» **Task item**:
Please copy each line below that contains the string "agent".

» **Data records**:
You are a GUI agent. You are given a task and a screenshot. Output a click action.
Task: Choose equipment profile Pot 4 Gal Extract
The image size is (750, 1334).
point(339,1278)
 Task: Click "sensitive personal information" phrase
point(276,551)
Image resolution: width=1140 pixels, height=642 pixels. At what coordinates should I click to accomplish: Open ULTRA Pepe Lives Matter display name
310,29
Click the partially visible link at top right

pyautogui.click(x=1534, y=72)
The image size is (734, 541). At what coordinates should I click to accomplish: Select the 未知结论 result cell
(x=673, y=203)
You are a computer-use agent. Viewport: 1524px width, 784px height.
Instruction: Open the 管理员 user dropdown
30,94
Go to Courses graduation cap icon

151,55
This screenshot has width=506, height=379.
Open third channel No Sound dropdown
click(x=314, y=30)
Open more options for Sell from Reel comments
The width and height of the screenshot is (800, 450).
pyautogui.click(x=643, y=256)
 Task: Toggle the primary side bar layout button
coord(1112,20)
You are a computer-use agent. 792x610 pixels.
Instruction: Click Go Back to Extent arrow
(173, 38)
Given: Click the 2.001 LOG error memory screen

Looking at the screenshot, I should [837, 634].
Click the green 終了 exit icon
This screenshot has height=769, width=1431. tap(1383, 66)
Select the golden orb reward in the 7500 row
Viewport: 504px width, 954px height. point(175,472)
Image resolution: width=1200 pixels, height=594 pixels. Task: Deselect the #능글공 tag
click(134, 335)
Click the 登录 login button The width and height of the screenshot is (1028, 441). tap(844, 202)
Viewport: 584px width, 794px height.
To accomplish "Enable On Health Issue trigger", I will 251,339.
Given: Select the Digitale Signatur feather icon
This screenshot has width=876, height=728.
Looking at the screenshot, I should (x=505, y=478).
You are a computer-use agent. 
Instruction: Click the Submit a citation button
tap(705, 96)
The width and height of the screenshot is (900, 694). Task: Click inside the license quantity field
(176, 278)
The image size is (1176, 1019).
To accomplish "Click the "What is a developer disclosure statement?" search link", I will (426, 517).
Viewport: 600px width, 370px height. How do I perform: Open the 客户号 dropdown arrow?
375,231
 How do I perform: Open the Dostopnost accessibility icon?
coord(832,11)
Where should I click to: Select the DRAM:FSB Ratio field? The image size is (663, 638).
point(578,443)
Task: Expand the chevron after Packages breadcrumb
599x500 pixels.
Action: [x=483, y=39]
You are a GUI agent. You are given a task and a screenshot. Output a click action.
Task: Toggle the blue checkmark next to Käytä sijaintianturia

» **Exercise answer**:
You are a GUI agent. You are given a task and a screenshot. Output a click action.
You are a computer-use agent. Viewport: 1524px width, 784px height.
You are a computer-use agent. 792x610 pixels.
You are a computer-use agent. 
You are a GUI agent. You are given a task and a screenshot. Output a click action.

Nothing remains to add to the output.